Um universitário de 41 anos foi preso nesta quarta-feira (1), no bairro de Mangabeira, em João Pessoa, suspeito de negociar produtos eletrônicos que não existem através das redes sociais e sites de vendas. O homem responde a processo criminal na Justiça Federal de Mato Grosso por crime de peculato, relacionado a desvio de valores de uma agência dos Correios. A fraude ultrapassa os R$ 15 mil.

Segundo o delegado Lucas Sá, chefe da Delegacia de Defraudações de João Pessoa, as investigações comprovaram que o suspeito se apresentou a colegas de turma do curso de Redes de Computadores e a diversas outras vítimas, pelas redes sociais, ganhando confiança das pessoas.

“O suspeito teria informando que tem um sobrinho nas Forças Armadas, que viajaria com frequência ao Haiti e que trazia constantemente diversos produtos eletrônicos a um preço acessível. Com isso, ele conseguiu negociar com mais de dez vítimas em poucos meses, em geral estudantes universitários da área de informática, que investiram suas economias para a aquisição de equipamentos eletrônicos que seriam utilizados na faculdade, repassando um valor total superior a R$ 15 mil para a conta pessoal do suspeito”, disse o delegado.

Conforme investigações da Delegacia de Defraudações, os produtos oferecidos às vítimas não existiam. “Tudo era fictício, como também não existia nenhum intermediador que trouxesse os produtos do exterior. O suspeito fornecia fotos de produtos retiradas da internet, além de falsos comprovantes de pedidos e de envio dos produtos, para manter as vítimas em erro e conseguir concluir as negociações, recebendo os valores negociados de maneira criminosa”, adiantou Lucas Sá.

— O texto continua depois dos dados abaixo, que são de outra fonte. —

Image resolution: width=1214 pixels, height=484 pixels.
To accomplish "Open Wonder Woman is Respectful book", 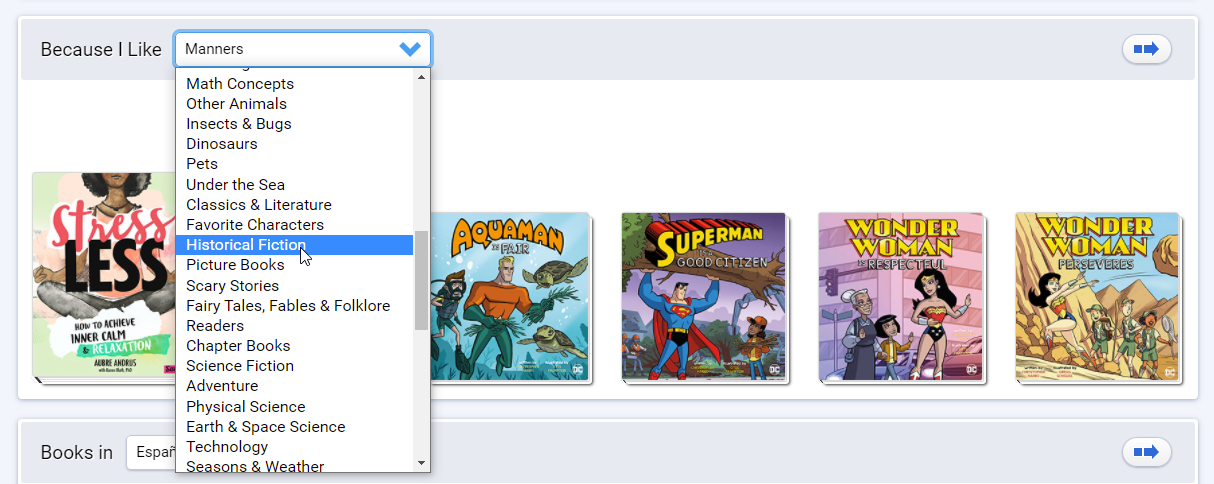I will (900, 296).
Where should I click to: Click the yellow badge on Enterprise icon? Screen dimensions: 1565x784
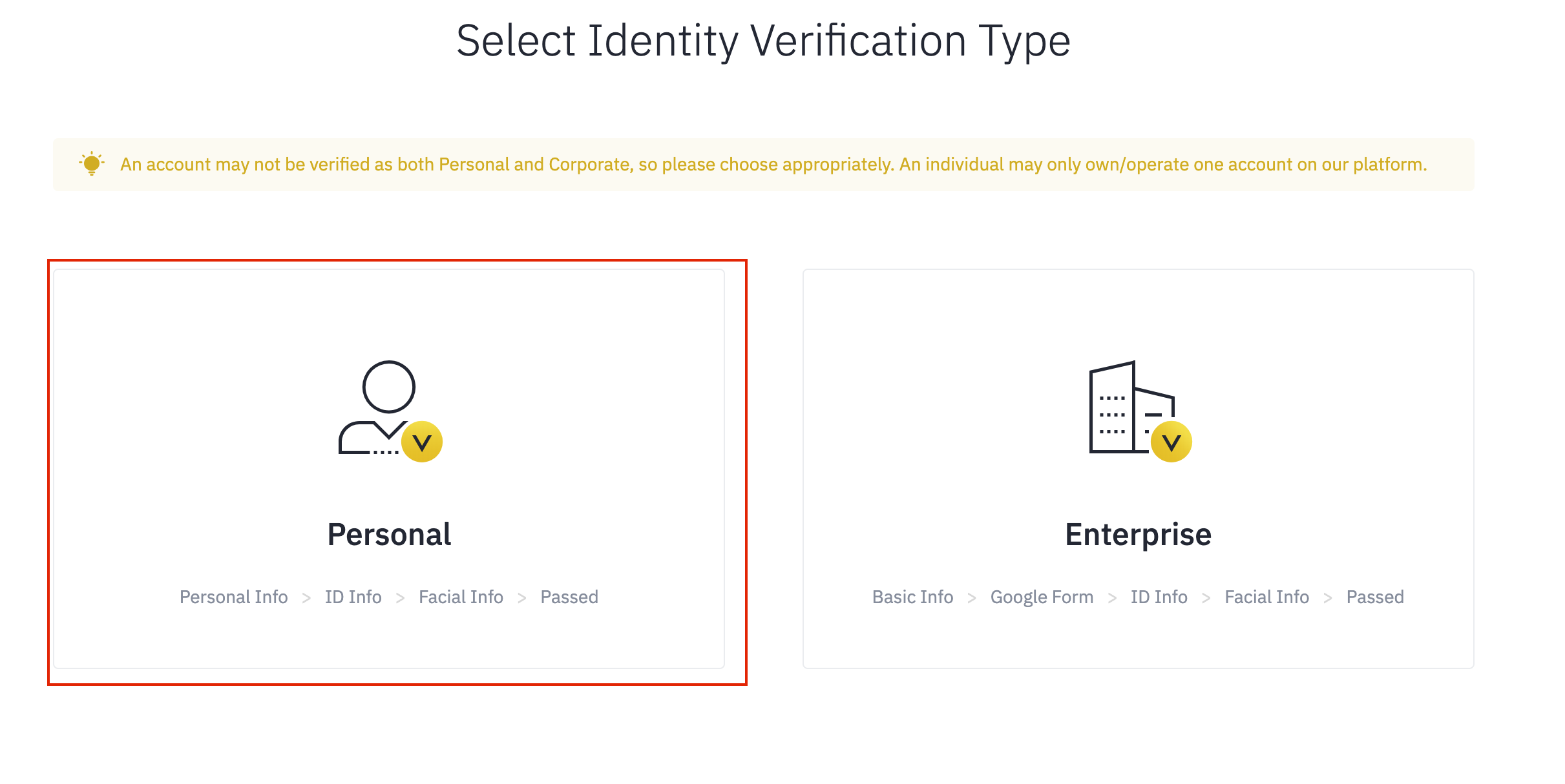click(1171, 442)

O universitário foi preso em flagrante pelo crime de estelionato e permanecerá na carceragem da Central de Polícia Civil. Ele deverá ser apresentado nesta quarta-feira (1º) à Audiência de Custódia. Se houver outras vítimas, o delegado adiantou que denúncias sobre a conduta criminosa do universitário poderão ser feitas através do 197 da Polícia Civil.